(Fixes the formatting in the third graphic on monthly SPACIPO deals)
By Patturaja Murugaboopathy
(Reuters) -Global IPOs have hit a record high this year in terms of both money raised through share sales and the volume of listings, bolstered by a strong equity rally, and fiscal and monetary stimulus measures unveiled by governments around the world.
According to Refinitiv data, global companies have raised roughly $248 billion – a record high – through IPOs this year, including the listings of so-called blank-check companies or SPACs (special-purpose acquisition companies). SPACs are listed shell companies that raise funds to acquire a private company with the purpose of taking it public, allowing such targets to sidestep a traditional initial public offering.
The total number of global IPO listings this year stood at 1,054, which is also a record.
The United States led this year’s global IPO proceeds, raising about $130 billion, of which $88.2 billion were SPAC deals, the data showed.
Chinese and UK firms also raised $39.1 billion and $12 billion, respectively.
“The stock market and global IPO market should continue to be hot as long as the federal government continues with their current monetary policies that allow a lot of cash to flood the market, such as the stimulus packages,” said Ragu Bhargava, co-founder and CEO of Global Upside Corporation.
“There has been concern about inflation that can alter federal policies, as well as impact the profitability of businesses. These concerns could dampen IPO prospects around Q4 of this year, but for now, the markets will remain active.”
The surge in SPAC listings boosted the financial sector, accounting for about $110 billion worth of proceeds, while flotations in the technology sector brought in $40.5 billion and healthcare listings totalled $24.2 billion.
However, analysts expect the global IPO activity to face near-term headwinds due to the recent retreat in the equity rally and a slowdown in SPAC listings, due to heightened regulatory scrutiny that has led to waning investor appetite.

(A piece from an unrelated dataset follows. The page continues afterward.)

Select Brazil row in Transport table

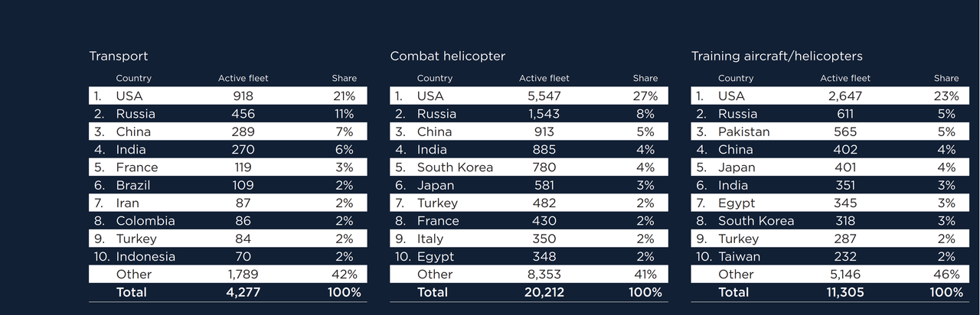point(228,185)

A new wave of the pandemic, geopolitical tensions and the speed of vaccination rollouts and efficacy rates are all ingredients that may trigger a perfect storm, Ernst & Young said in a recent report.
Global SPACIPO proceeds fell to $3.7 billion in April from $34.5 billion in March, the lowest in about 10 months, according to the Refinitiv data.

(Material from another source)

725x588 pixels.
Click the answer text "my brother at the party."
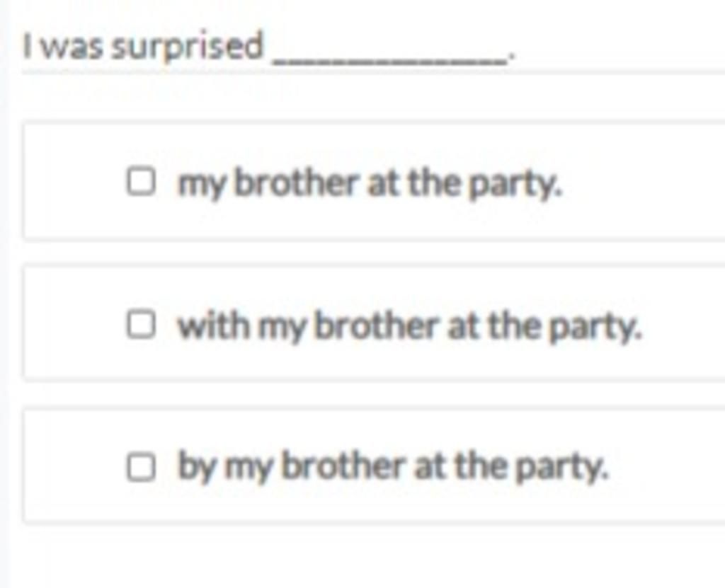(370, 185)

The U.S. Securities and Exchange Commission in April issued guidance which called into question whether warrants issued by hundreds of SPACs could be considered equity instruments. The guidance suggests that many SPACs may have to refile their financial statements to account for the warrants as a liability.
“It is only natural to expect SPACIPO activity to decrease following a robust 1Q and recent price performance will likely sour some investor appetite within the space,” said Steven Saunders, director and portfolio adviser at Round Table Wealth Management.
“I would expect investors become more discerning between different SPACs going forward as the universe grows.”